Dari atas singgasana emasnya penguasa negeri sang Depati Sakti Cahaya Langit berbicara, suaranya berat menggema, "Wargaku, terima kasih atas kehadiran kalian semua. Jujur, sejak belasan tahun memegang kekuasaan, baru kemarin satu peristiwa besar yang tak ternalar di akal menyentuh kota kita."

Wajah penguasa yang selalu bisa menundukkan siapa pun dengan wibawanya itu, kini terlihat penuh guratan kelelahan. "Aku tidak diam. Dua ratus hulubalang telah kupencarkan di tengah kalian dan di segenap penjuru kota. Ratusan hewan buas telah berada di pinggiran hutan, apabila kemungkinan terburuk yang terjadi, aku akan turun bersama segenap pasukan, maju menggadaikan nyawa melindungi kalian!"

Suara nyaring bagai beradunya batangan besi, menusuk telinga semua orang ketika penguasa negeri memukul telapak tangannya.

"Kalian rakyatku.

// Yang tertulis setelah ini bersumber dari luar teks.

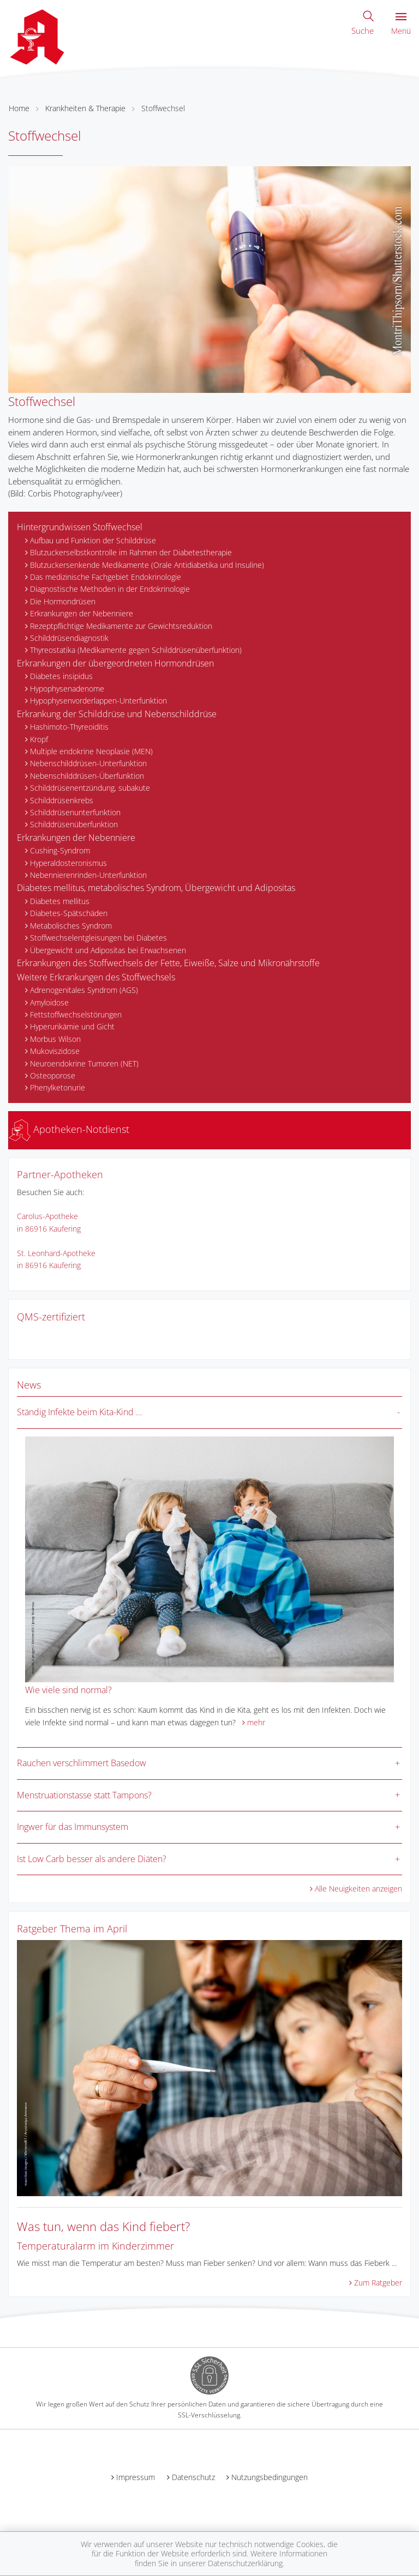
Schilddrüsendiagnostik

Syukur ada tuan Pedang Halilintar dan kawan-kawannya yang membantu, sehingga kalian tidak tersentuh kebuasan Pedang Tanpa Tanding." Sampai di sini suaranya gemetar, "Tuan Pedang Halilintar menumbalkan nyawanya di tanah ini, maka aku tetapkan masa perkabungan selama satu bulan. Apa kalian setuju?"

Bergemuruh suara warga kota saat mereka menyatakan kesediaannya. Pedang Halilintar adalah pahlawan besar di mata mereka, meski perkabungan tidak bisa menghidupkan orang mati, tapi mereka telah menunjukkan penghormatan tertinggi pada sosok jagoan tersebut.

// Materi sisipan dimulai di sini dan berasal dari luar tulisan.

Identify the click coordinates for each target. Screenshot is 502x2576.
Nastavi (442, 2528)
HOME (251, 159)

"Tujuh hari pertama, jika bukan keperluan dagang atau hal penting lainnya, aku minta tidak ada warga yang keluar kota. Semua pajak kota satu bulan ini akan kukeluarkan untuk biaya makan minum seluruh warga yang menghadiri prosesi doa untuk arwah tuan Pedang Halilintar selama tujuh hari."

Warga kota berteriak senang. Untuk sesaat kesunyian malam dirobek oleh seruan kekaguman orang-orang pada keputusan pemimpinnya.

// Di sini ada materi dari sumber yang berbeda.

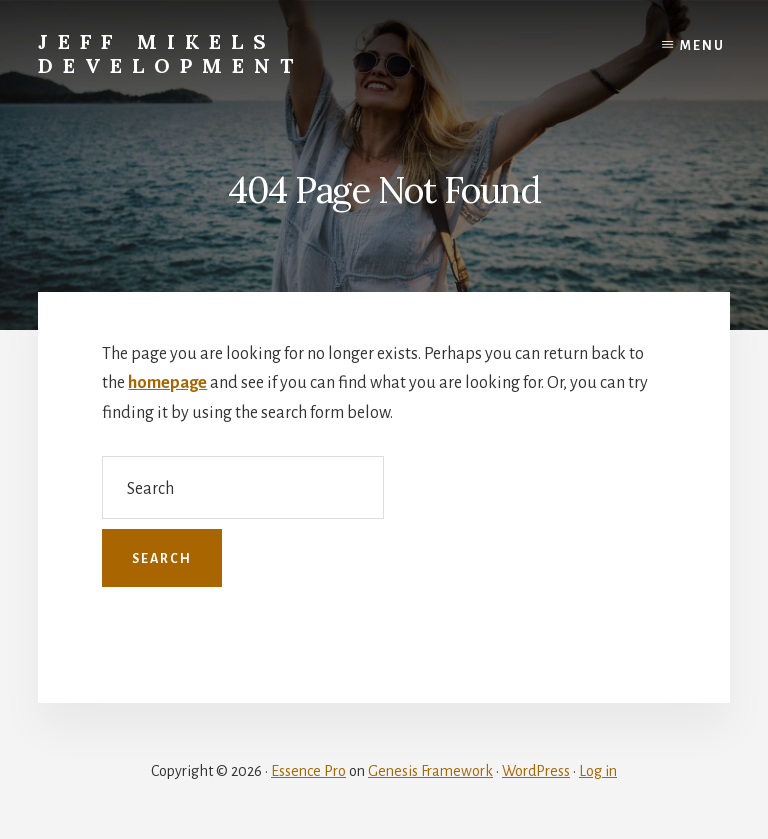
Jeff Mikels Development (170, 53)
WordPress (536, 771)
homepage (167, 383)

Mata penguasa negeri berkaca-kaca. Sungguh ia sangat mencintai rakyatnya.

Suara-suara kemudian sirap saat panglima perang mengangkat tangannya. Lalu, penguasa negeri kembali berujar, "Selama satu bulan kalian wajib mengenakan pakaian berkabung. Setuju?!"

"Setuju yang mulia!"

"Terima kasih."

Penguasa negeri menjelaskan semua hulubalang dan pasukan binatang buas telah siap tempur apabila tidak ada bantuan dari Punian Abang dan tokoh sakti lainnya. Walau penguasa negeri tahu seluruh kekuatan negeri akan tumpas tapi ia tidak bisa menyaksikan walau pun hanya satu orang sekalipun ada warganya yang tewas.

Ia juga tidak datang saat warga kota menata lingkungan mereka, karena ia ingin melihat sejauh mana kekompakan warganya. Apakah rasa senasib sepenanggungan hanya berdasarkan titah sang penguasa atau memang berasal dari ketulusan hati.

"Aku kagum pada ketulusan kalian. Tidak ada kerja yang sia-sia. Hadiah atas kekompakan kalian akan kubayar dengan pemberian sumber daya untuk latihan silat. Silakan kalian pilih guru manapun, biaya pelatihannya akan ditanggung negeri. Dan setiap masing-masing murid mendapatkan sumber daya untuk mendongkrak level pelatihan mereka satu tingkat ke atasnya."

Gemparlah warga kota. Sang penguasa terlalu murah hati. Di sini ada ratusan murid perguruan dan ada ratusan jagoan yang masih berlatih untuk menembus tingkat selanjutnya. Sumber daya untuk satu orang saja sudah sangat mahal, apalagi untuk ratusan orang.

Memang tanpa sumber daya khusus semua orang bisa meningkatkan kekuatannya satu level. Tapi, itu membutuhkan waktu bulanan, tahunan bahkan nyaris mustahil bagi yang kurang berbakat.

Makanya para hulubalang yang semua keperluan pelatihan sudah ditanggung negeri tetapi level mereka masih bertaburan bintangnya. Andai, semua hadiah sumber daya bagi warga kota digunakan untuk pelatihan para hulubalang, walau tidak semuanya bisa menembus dasar level 7, sekurang-kurangnya tidak ada lagi hulubalang level empat ke bawah.

"Rumah yang hancur tidak usah dipikirkan. Besok biar tukang banguna negeri yang menyelesaikannya."

"Hidup yang mulia penguasa, hidup!"

Semua warga mengelu-elukan pemimpin mereka dengan kegembiraan meluap-luap. Hari ini di mana mereka menemukan bencana terburuk bagi negeri, tapi mereka juga menemukan kehangatan pemimpin. Sebagai bangau, mereka tidak akan terbang serabutan, karena ada sang pemimpin yang menjadi kepala formasi skuadron udara, menentukan arah tujuan dan tidak meninggalkan rakyatnya.